However, some eyewitnesses challenged the legitimacy of Mahmood's reappointment as the Mahkota, by arguing that they witnessed Sultan Ismail already having lapsed into coma at the time of his appointment as the Regent. Records stated that Sultan Ismail lapsed into a coma on 8 May, three days before his death. Relations with the Menteri Besar of Johor, Othman Saat deteriorated when the latter questioned Iskandar's legitimacy to the throne, which led to an incident which saw the Sultan issuing an order to the Menteri Besar to vacate his office within 24 hours, shortly after Sultan Ismail's death, citing reasons for the need for that office space for his own. The Menteri Besar heeded his order, though the Sultan did not move in as he had said. Othman Saat subsequently resigned the following year as the Menteri Besar.

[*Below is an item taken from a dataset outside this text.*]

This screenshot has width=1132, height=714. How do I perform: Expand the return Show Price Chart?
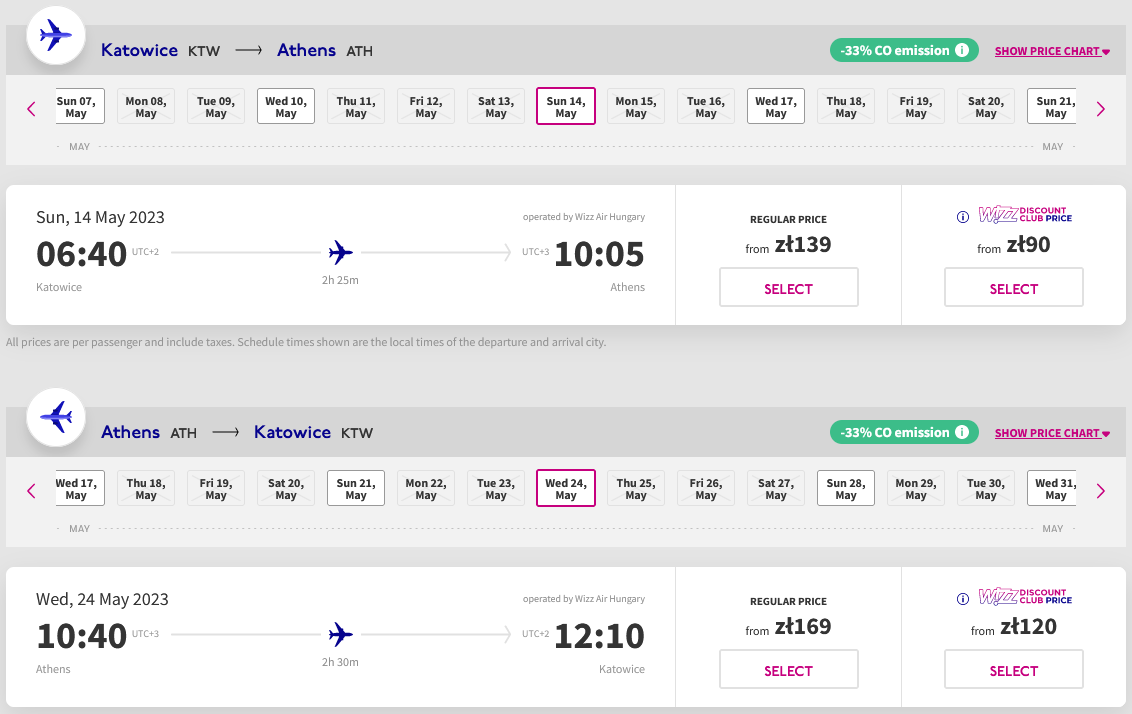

Allegations of criminal misconduct
In 1972, Mahmood was charged for causing assault with a mace to two men for overtaking his car and was convicted the following year. A year later, reports also surfaced another similar attack upon a young couple, when Iskandar, together with his bodyguard, attacked them with chemicals and a mace after having offended him. Another alleged incident took place at about this time when Mahmood chained up two policemen in a dog kennel for a day after having angered him.

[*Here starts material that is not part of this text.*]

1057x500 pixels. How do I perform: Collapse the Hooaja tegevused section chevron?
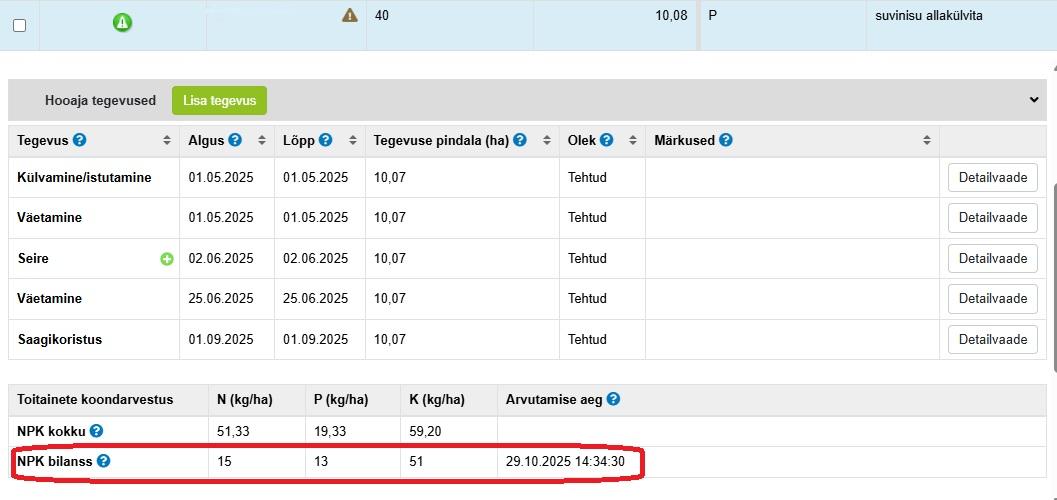click(x=1033, y=100)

Five years later, Mahmood was charged and convicted of manslaughter after shooting and killing a man near his private helicopter whom he took to be a smuggler. In both cases, his father, Sultan Ismail, intervened and granted official pardons to Mahmood. Similarly, his eldest son, Tunku Ibrahim Ismail, was convicted in the 1980s of shooting dead a man in a nightclub during a feud, but was quickly pardoned.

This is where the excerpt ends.